Exactly transcribe the span of lines from the one containing "This screenshot has" through the final line of the entries, inclusive, and nothing outside it. Exclude the pictures.

Stored data entries
■ ■ ■ ■ ■

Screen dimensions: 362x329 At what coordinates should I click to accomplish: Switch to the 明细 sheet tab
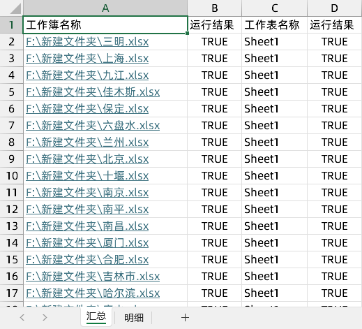coord(134,318)
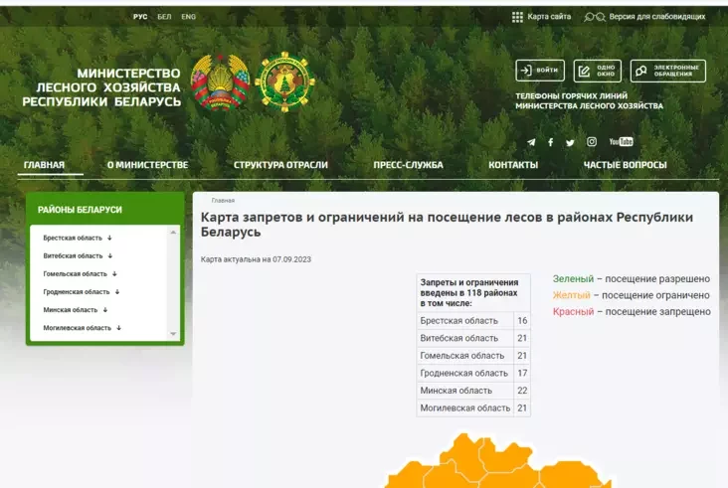Switch language to ENG
728x488 pixels.
pyautogui.click(x=188, y=17)

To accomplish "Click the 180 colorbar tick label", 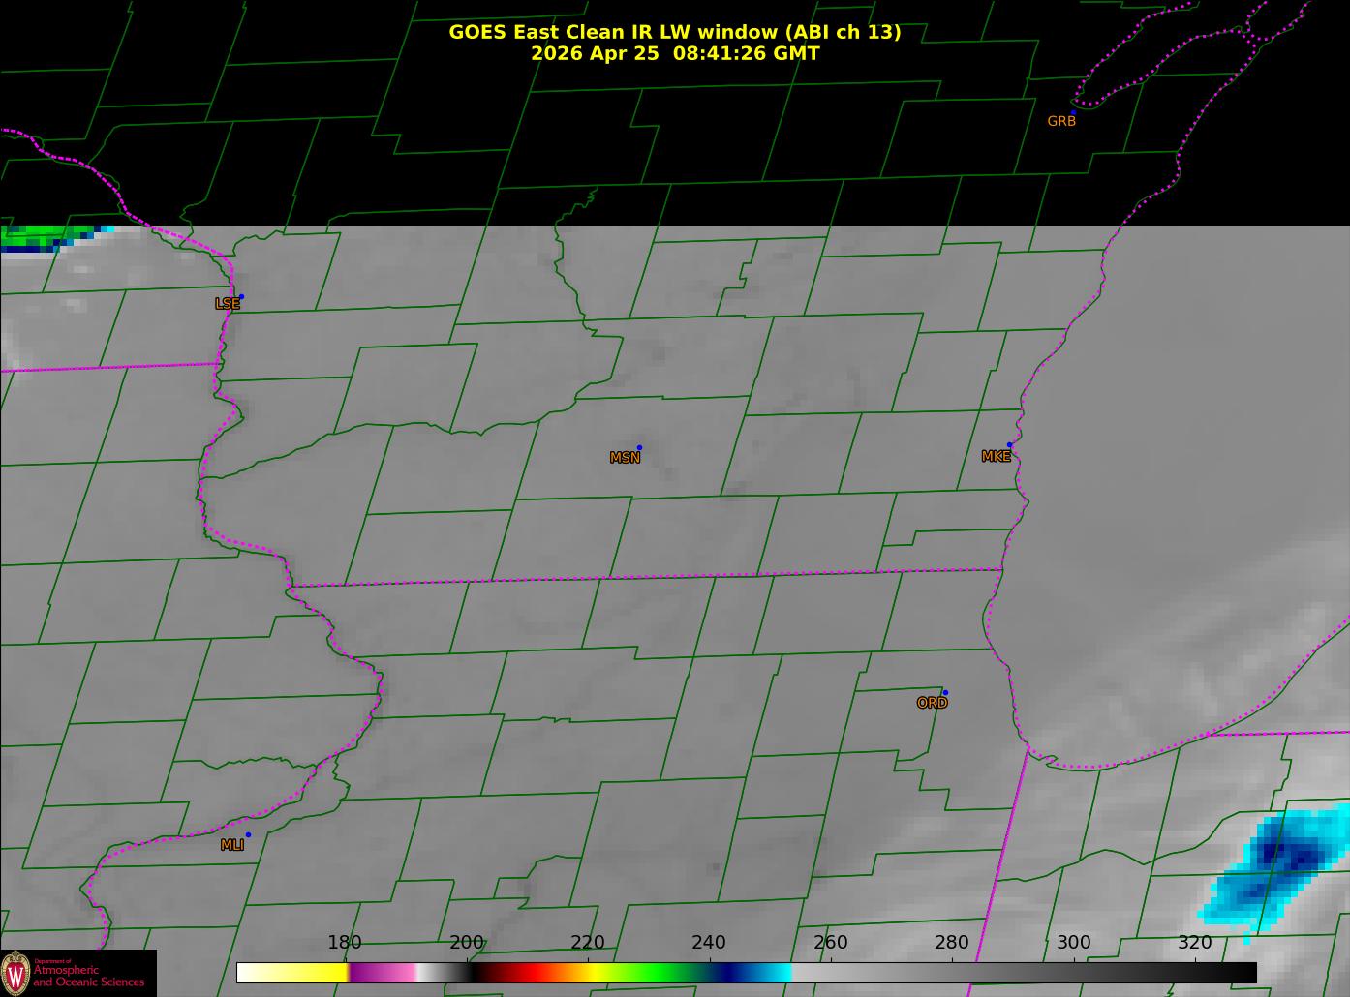I will coord(345,943).
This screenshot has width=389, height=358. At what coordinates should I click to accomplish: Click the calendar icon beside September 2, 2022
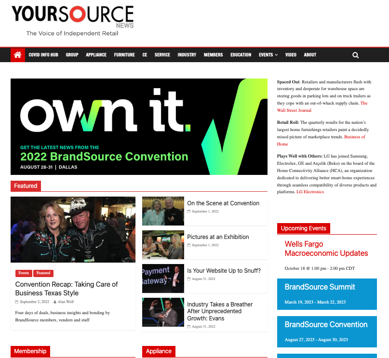pyautogui.click(x=18, y=302)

■ ■ ■ ■ ■

» Solution to this task
This screenshot has width=389, height=358. At what coordinates should I click to accomplish: Click the calendar icon beside September 2, 2022
pyautogui.click(x=18, y=302)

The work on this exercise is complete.